Millions under threat as hunger stalks North Korea, says visitor

By Michael Rank

North Korea’s orphanages are full of malnourished children and food shortages in the isolated nation look set to get much worse, said a recent visitor who knows the country well.

Former member of the European Parliament Glyn Ford said shortages of food were affecting “tens of thousands of children, not just orphans, and there may be millions of people under threat of malnutrition” in North Korea.

Ford visited two orphanages in Hamhŭng (Hamheung), the country’s second largest city, where he was shown children who were extremely thin and clearly malnourished, and this had been confirmed by a European Union aid team. Each orphanage had about 300 children.

Ford said he had been encouraged by an EU pledge last month to provide emergency food aid worth 10 million euros ($14.3 million) to more than half a million people at risk of dying from serious malnutrition in North Korea, and that France and Germany had since added to this, making the assistance worth 14-16 million euros ($20-$22.8 million).

But at one of the orphanages he was told they had run out of EU food in June, and the children were suffering as a result.

The European Commission said the objective of the aid package was to lift around 650,000 people, mainly in northern and eastern provinces of the country, out of the hunger zone during the most difficult period of the worst year for food production in recent times. Food assistance will reach children under five who have already been hospitalised with severe acute malnutrition. Children in residential care will also be fed, as well as pregnant and breastfeeding women, hospital patients and the elderly.

An EU mission found in June that state-distributed food rations, upon which two thirds of the North Korean population depend, had been severely cut in recent months from 400g of cereals per person per day in early April to 150g in June: less than 400kCal – a fifth of the daily average nutritional requirement and equivalent to a small bowl of rice.

Ford told NKEW in a telephone interview that while there were clear signs of widespread hunger there was no sign, so far at least, of mass starvation, as happened in the 1990s, when hundreds of thousands, possibly millions, of people died.

He also said that despite the food shortages there were also signs that economic reforms of recent years were having a strong impact, and that in all populated areas roads were lined with rows of private stalls. “These blue plastic stalls are everywhere,” Ford said, adding that they were giving rise to

“kiosk capitalists” who were bucking the traditional, Stalinist economic system.

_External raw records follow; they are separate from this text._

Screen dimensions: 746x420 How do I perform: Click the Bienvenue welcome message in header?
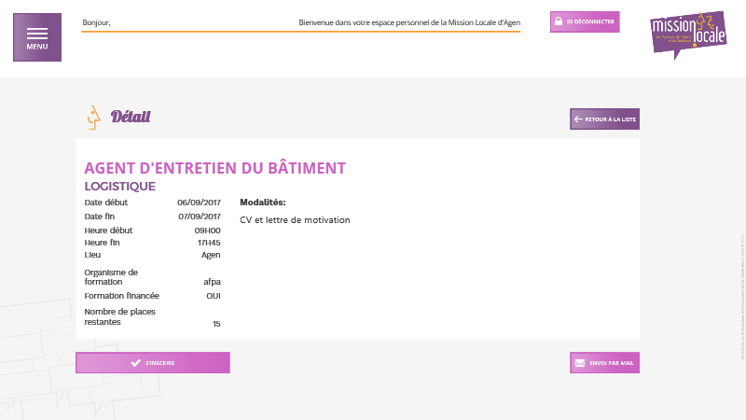tap(409, 22)
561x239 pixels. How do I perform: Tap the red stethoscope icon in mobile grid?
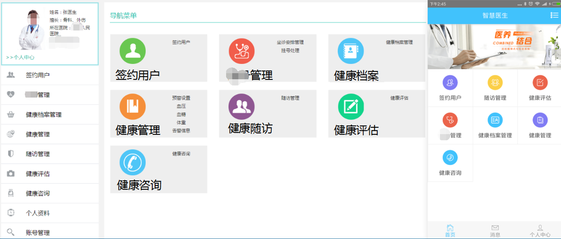(x=450, y=120)
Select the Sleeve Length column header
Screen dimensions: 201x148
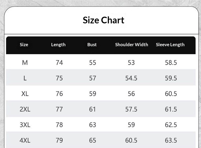pos(170,45)

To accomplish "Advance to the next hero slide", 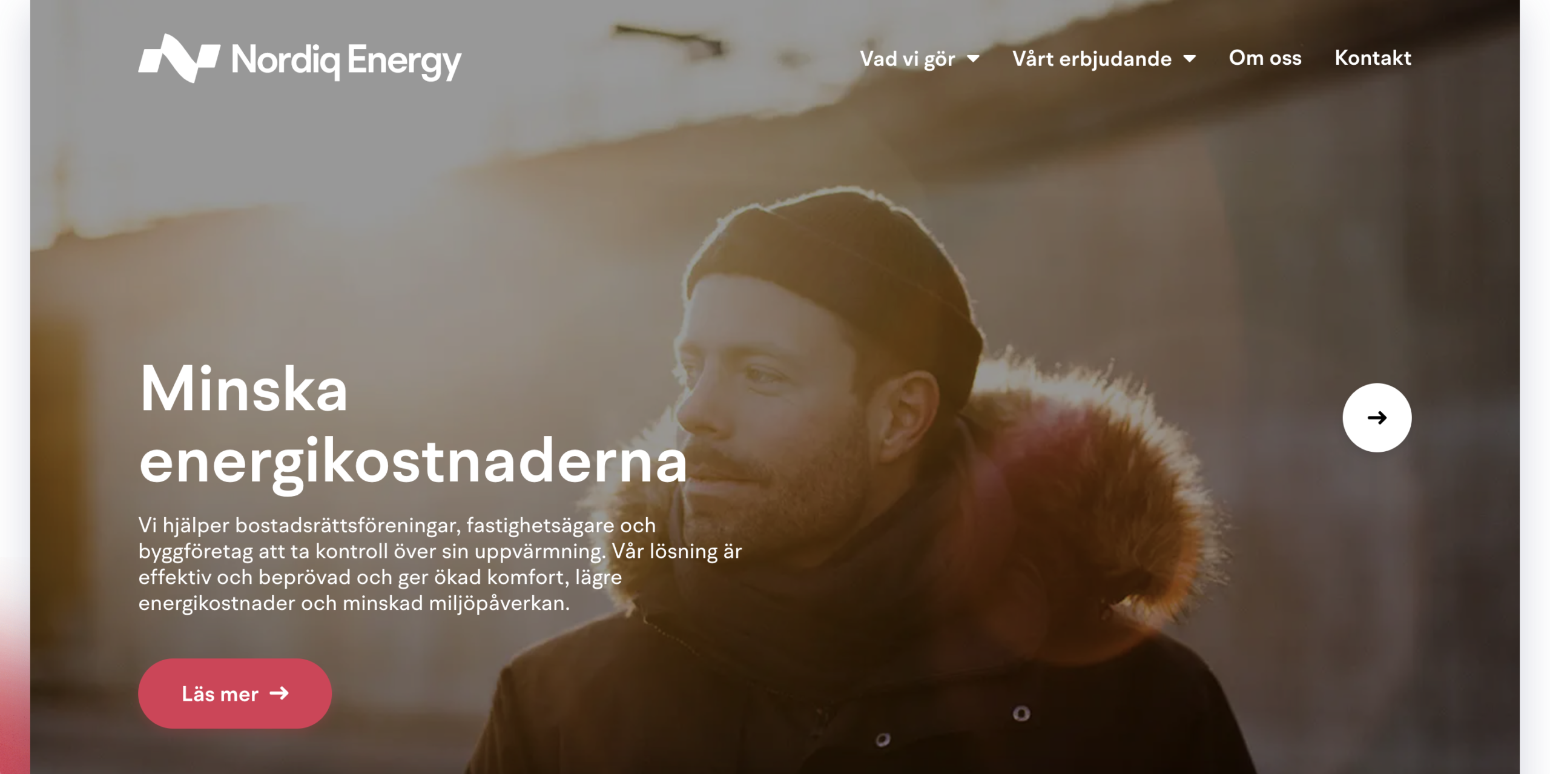I will point(1377,418).
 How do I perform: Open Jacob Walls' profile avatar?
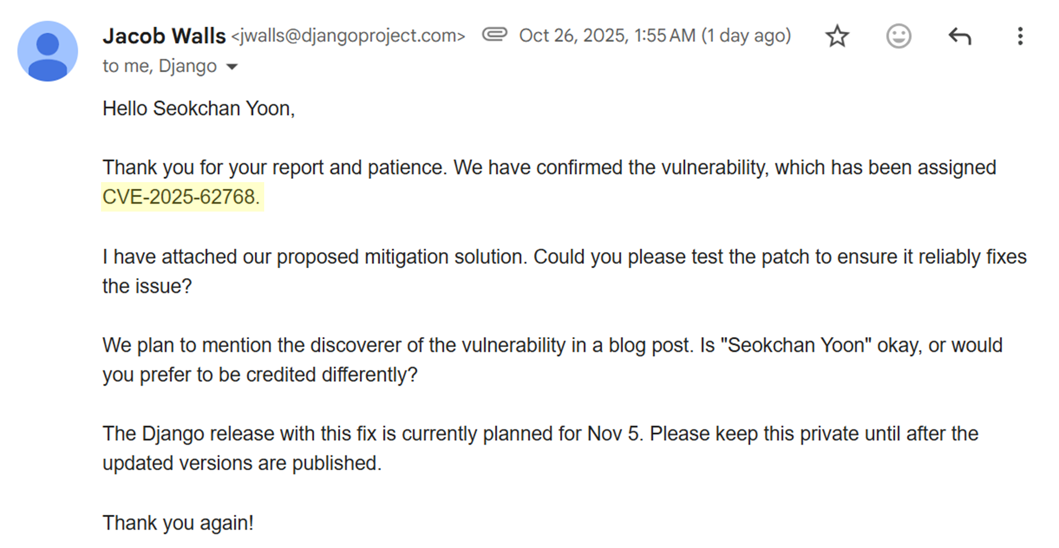pyautogui.click(x=48, y=51)
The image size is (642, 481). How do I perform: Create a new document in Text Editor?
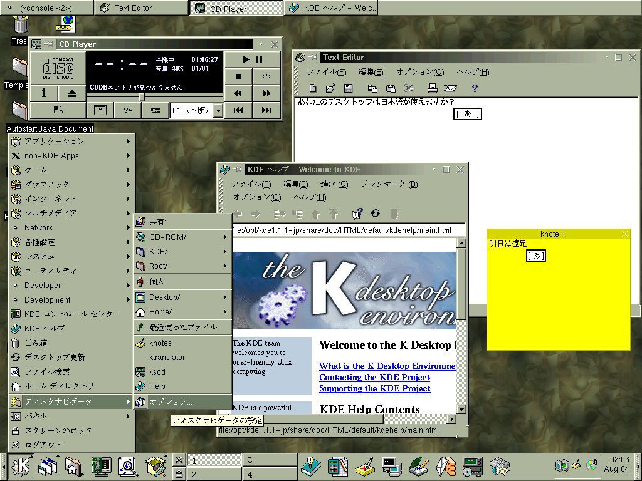313,88
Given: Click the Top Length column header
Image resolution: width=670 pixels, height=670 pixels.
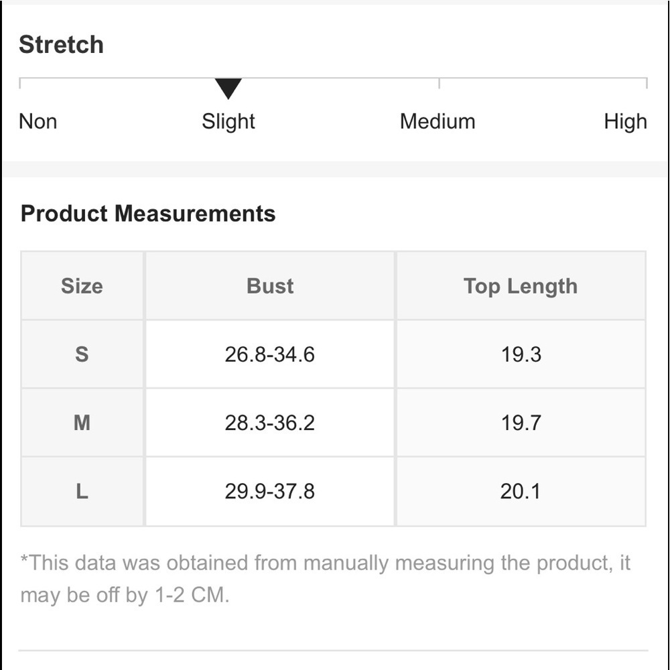Looking at the screenshot, I should click(521, 286).
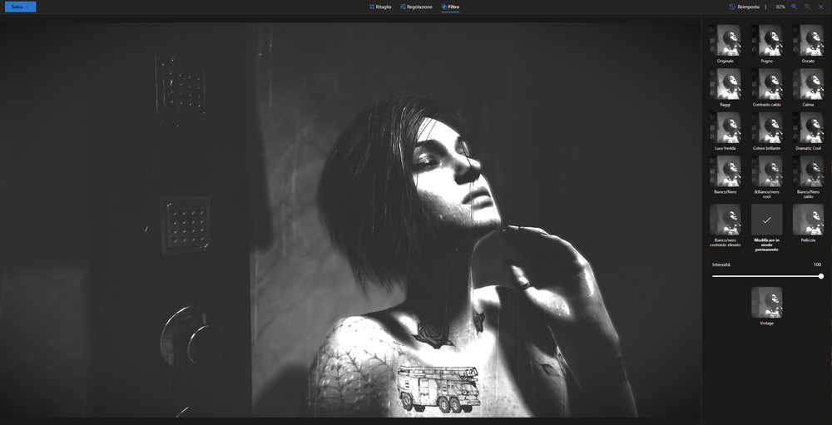Open the Ritaglia crop tab
832x425 pixels.
[x=380, y=7]
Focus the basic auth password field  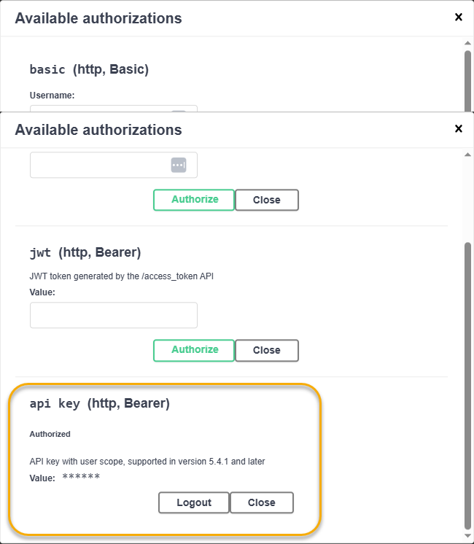98,166
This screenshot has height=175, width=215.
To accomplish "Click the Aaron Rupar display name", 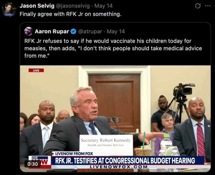I will [52, 31].
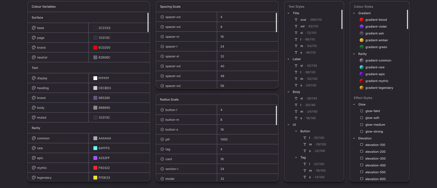The height and width of the screenshot is (188, 437).
Task: Select the gradient-rare circle icon
Action: pyautogui.click(x=362, y=67)
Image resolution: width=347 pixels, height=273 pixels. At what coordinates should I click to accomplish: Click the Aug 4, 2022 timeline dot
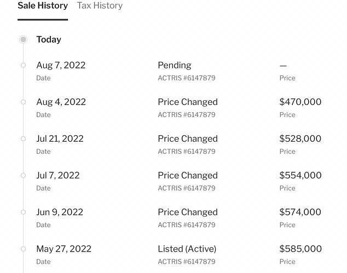23,102
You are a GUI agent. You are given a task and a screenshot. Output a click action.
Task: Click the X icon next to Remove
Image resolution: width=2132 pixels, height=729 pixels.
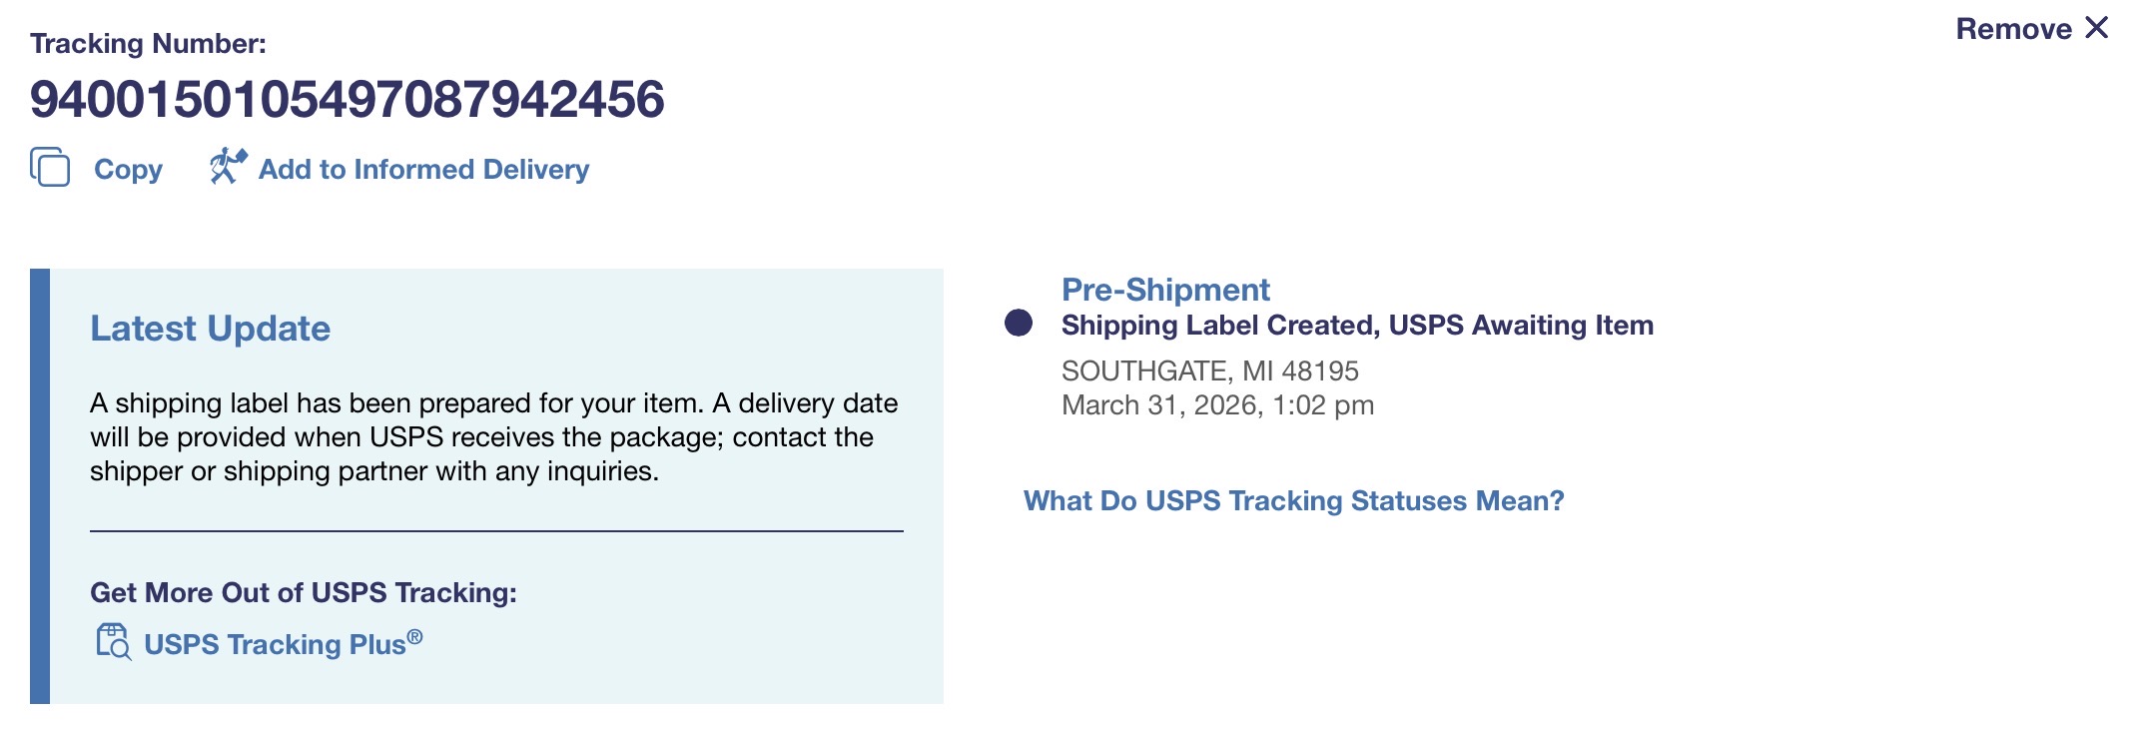pyautogui.click(x=2097, y=28)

“This is a society where there are rich North Koreans. There are new cars and expensive consumer items in the shops. There is an economic elite rather than a Party elite,” he added.

Ford also visited the Kaesong (Gaeseong) Industrial Complex just north of the Demilitarised Zone, which he said consisted of large areas of waste land where plans for expansion had come to nought due to increased tension between North and South Korea.

The complex looked “a little bit sad”, he said, and the optimism that prevailed when he last visited it two or three years had dissipated. He said the zone continued to employ about 45,000 North Koreans, little changed from his previous visit, and hopes that it would employ 400,000 by 2015 now seemed highly unrealistic. “It was new then but the shining glow has gone off a bit,” he said, adding, “I noticed the gaps between the factories more than the factories themselves.” (Ford cited a goal of 400,000 workers eventually employed in the zone, but in 2006 a target of 700,000 was mentioned on the BBC’s Newsnight programme).

The complex, in operation since 2004, has around 120 factories, all South Korean-run, processing food and assembling clothing and machinery for export to the South.

Ford also said it seemed likely that the North Korea would open an embassy to the EU in Brussels before long, with a reciprocal EU embassy in Pyongyang. Although Pyongyang and the EU established diplomatic relations in 2001, embassies have not been opened due to French resistance, as France and Estonia are the only EU countries that do not have full diplomatic ties with North Korea.

France has cited human rights violations in its refusal to open an embassy in North Korea, but it has recently softened its line and has announced plans to open a “cooperation bureau” in Pyongyang. Ford said North Korea had long wanted to set up an embassy in Brussels and this now finally seemed likely, possibly by the middle of next year.

Ford, a British Labour Party MEP until 2009, spent about 12 days in North Korea, returning last Saturday. He has almost certainly visited North Korea more often than any other western politician, having been almost 20 times over the last 15-16 years. He was a member of the European Parliament’s Korean Peninsula delegation and in 2008 has published a book, North Korea on the Brink: Struggle for Survival.

Addendum: In January 2009 Ford hosted the first ever delegation from the Workers’ Party of Korea (WPK) delegation to visit Britain, when he pressed them to agree to reopen the dialogue that was  broken off in 2005.